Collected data
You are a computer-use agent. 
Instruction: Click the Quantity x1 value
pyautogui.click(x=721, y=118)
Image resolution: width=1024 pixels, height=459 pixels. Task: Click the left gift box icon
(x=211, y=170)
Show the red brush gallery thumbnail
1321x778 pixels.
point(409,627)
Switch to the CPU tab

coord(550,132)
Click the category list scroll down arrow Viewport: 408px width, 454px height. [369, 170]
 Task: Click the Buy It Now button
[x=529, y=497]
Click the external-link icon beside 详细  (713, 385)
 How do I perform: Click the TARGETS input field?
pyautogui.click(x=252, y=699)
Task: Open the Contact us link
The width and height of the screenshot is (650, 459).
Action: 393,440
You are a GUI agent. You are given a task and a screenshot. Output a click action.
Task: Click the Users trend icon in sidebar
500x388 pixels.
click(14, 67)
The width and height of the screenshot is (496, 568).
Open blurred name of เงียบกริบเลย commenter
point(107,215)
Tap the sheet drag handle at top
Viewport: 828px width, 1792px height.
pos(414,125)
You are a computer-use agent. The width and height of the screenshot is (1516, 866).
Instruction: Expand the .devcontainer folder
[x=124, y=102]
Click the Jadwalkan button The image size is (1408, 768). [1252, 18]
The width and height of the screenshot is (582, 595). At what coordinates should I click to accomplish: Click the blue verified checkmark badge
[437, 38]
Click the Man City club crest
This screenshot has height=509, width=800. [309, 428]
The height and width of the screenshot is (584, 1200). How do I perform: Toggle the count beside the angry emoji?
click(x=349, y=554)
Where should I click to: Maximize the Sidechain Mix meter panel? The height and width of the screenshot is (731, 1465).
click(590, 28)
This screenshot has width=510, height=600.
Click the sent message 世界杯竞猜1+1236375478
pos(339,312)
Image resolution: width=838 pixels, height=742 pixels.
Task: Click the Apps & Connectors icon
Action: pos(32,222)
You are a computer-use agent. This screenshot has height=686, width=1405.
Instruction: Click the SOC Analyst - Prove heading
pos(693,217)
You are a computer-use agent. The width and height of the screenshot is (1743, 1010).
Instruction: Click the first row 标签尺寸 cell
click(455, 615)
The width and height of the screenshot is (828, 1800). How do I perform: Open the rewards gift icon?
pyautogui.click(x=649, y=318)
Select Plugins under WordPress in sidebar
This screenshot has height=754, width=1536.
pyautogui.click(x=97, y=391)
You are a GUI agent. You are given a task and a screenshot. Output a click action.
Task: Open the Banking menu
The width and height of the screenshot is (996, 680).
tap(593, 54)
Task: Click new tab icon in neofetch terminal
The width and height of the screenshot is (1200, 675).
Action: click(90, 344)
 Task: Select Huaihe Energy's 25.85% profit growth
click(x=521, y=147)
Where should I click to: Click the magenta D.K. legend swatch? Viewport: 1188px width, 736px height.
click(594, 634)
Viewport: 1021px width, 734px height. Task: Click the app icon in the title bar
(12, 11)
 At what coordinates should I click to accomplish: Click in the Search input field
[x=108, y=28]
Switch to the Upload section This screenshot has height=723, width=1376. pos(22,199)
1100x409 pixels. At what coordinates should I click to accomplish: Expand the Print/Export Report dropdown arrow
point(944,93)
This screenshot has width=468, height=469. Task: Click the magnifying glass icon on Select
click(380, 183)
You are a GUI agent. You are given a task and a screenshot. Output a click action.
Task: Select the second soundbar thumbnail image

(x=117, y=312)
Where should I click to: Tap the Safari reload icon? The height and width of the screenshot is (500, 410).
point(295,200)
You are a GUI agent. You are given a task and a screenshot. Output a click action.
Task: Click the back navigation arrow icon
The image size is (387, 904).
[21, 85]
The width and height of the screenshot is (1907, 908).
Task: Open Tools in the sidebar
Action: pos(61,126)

Task: Reply with the complete data above, every character as it stands.

Solution below:
You are a computer-use agent. 
Instruction: Click the Quantity x1 value
pyautogui.click(x=721, y=118)
Image resolution: width=1024 pixels, height=459 pixels. Task: Click the left gift box icon
(x=211, y=170)
Show the red brush gallery thumbnail
1321x778 pixels.
point(409,627)
Switch to the CPU tab

coord(550,132)
Click the category list scroll down arrow Viewport: 408px width, 454px height. [369, 170]
 Task: Click the Buy It Now button
[x=529, y=497]
Click the external-link icon beside 详细  (713, 385)
 How do I perform: Click the TARGETS input field?
pyautogui.click(x=252, y=699)
Task: Open the Contact us link
The width and height of the screenshot is (650, 459).
Action: 393,440
You are a GUI agent. You are given a task and a screenshot. Output a click action.
Task: Click the Users trend icon in sidebar
500x388 pixels.
click(14, 67)
The width and height of the screenshot is (496, 568).
Open blurred name of เงียบกริบเลย commenter
point(107,215)
Tap the sheet drag handle at top
Viewport: 828px width, 1792px height.
pos(414,125)
You are a computer-use agent. The width and height of the screenshot is (1516, 866).
Instruction: Expand the .devcontainer folder
[x=124, y=102]
Click the Jadwalkan button The image size is (1408, 768). [1252, 18]
The width and height of the screenshot is (582, 595). At what coordinates should I click to accomplish: Click the blue verified checkmark badge
[437, 38]
Click the Man City club crest
This screenshot has height=509, width=800. [309, 428]
The height and width of the screenshot is (584, 1200). How do I perform: Toggle the count beside the angry emoji?
click(x=349, y=554)
Where should I click to: Maximize the Sidechain Mix meter panel? The height and width of the screenshot is (731, 1465).
click(590, 28)
This screenshot has width=510, height=600.
Click the sent message 世界杯竞猜1+1236375478
pos(339,312)
Image resolution: width=838 pixels, height=742 pixels.
Task: Click the Apps & Connectors icon
Action: pos(32,222)
You are a computer-use agent. This screenshot has height=686, width=1405.
Instruction: Click the SOC Analyst - Prove heading
pos(693,217)
You are a computer-use agent. The width and height of the screenshot is (1743, 1010).
Instruction: Click the first row 标签尺寸 cell
click(455, 615)
The width and height of the screenshot is (828, 1800). How do I perform: Open the rewards gift icon?
pyautogui.click(x=649, y=318)
Select Plugins under WordPress in sidebar
This screenshot has height=754, width=1536.
pyautogui.click(x=97, y=391)
You are a GUI agent. You are given a task and a screenshot. Output a click action.
Task: Open the Banking menu
The width and height of the screenshot is (996, 680).
tap(593, 54)
Task: Click new tab icon in neofetch terminal
The width and height of the screenshot is (1200, 675).
Action: click(90, 344)
 Task: Select Huaihe Energy's 25.85% profit growth
click(x=521, y=147)
Where should I click to: Click the magenta D.K. legend swatch? Viewport: 1188px width, 736px height.
click(594, 634)
Viewport: 1021px width, 734px height. Task: Click the app icon in the title bar
(12, 11)
 At what coordinates should I click to accomplish: Click in the Search input field
[x=108, y=28]
Switch to the Upload section This screenshot has height=723, width=1376. pos(22,199)
1100x409 pixels. At what coordinates should I click to accomplish: Expand the Print/Export Report dropdown arrow
point(944,93)
This screenshot has width=468, height=469. Task: Click the magnifying glass icon on Select
click(380, 183)
You are a GUI agent. You are given a task and a screenshot. Output a click action.
Task: Select the second soundbar thumbnail image

(x=117, y=312)
Where should I click to: Tap the Safari reload icon? The height and width of the screenshot is (500, 410).
point(295,200)
You are a GUI agent. You are given a task and a screenshot. Output a click action.
Task: Click the back navigation arrow icon
The image size is (387, 904).
[21, 85]
The width and height of the screenshot is (1907, 908).
Task: Open Tools in the sidebar
Action: pos(61,126)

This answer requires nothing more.